Je vois avec bien du plaisir, ma chère sœur, que, quoique la société françoise ait jugé à propos de se séparer, vous n’en avez pas moins goûté les plaisirs de Spa. Quant à nous, on ne connoît plus ce mot de plaisir à Paris. Ainsi jugez si on a le temps de s’ennuyer. Pour comble de maux, la misère est extrême ; on se bat chez le boulanger pour avoir du pain. Chacun porte aux Monnoies ses argenteries pour faire des écus. Par dessus cela, l’Assemblée nationale vient d’ordonner que chacun payeroit 25 p. 100 de ses revenus. Jugez combien cela est gai. La moitié des gens de bonne compagnie est absente, l’autre ne voit personne… Tous les plaisirs se bornent aux spectacles qui sont peu suivis et très froids.
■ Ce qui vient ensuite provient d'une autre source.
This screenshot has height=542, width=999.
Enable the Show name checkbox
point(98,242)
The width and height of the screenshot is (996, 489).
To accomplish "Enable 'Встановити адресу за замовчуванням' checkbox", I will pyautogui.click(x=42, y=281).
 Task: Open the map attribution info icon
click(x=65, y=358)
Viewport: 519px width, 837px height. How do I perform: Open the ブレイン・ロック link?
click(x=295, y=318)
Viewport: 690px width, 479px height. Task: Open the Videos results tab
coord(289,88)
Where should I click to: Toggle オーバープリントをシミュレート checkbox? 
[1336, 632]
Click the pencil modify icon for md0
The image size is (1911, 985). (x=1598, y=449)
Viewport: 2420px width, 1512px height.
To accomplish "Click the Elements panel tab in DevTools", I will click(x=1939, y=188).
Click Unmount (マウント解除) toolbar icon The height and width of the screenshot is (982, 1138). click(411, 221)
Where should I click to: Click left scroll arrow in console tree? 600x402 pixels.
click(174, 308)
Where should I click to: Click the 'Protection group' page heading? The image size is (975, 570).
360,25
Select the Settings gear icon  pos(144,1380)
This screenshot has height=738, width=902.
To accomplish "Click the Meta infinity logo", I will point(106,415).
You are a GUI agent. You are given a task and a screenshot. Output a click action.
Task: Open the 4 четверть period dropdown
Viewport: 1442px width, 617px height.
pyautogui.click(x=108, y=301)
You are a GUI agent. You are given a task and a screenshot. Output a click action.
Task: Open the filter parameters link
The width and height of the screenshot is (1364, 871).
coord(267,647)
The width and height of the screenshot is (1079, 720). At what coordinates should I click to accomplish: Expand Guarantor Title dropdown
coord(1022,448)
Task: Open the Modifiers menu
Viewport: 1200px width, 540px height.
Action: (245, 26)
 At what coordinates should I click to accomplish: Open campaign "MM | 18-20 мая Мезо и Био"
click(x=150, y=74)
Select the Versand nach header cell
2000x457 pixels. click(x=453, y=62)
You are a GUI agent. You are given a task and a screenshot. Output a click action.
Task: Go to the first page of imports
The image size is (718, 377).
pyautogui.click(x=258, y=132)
On ne se voit que dans les clubs et aux promenades. Comme Paris est changé! Le diable emporte la liberté !

Le comte de Seneffe à la comtesse J.-B. de Pestre, sa belle-sœur, à Bruxelles, dans Pierre de Vaissière, Lettres d’« aristocrates ». La Révolution racontée par des correspondances privées. 1789-1794 (Paris, 1907), p. 147.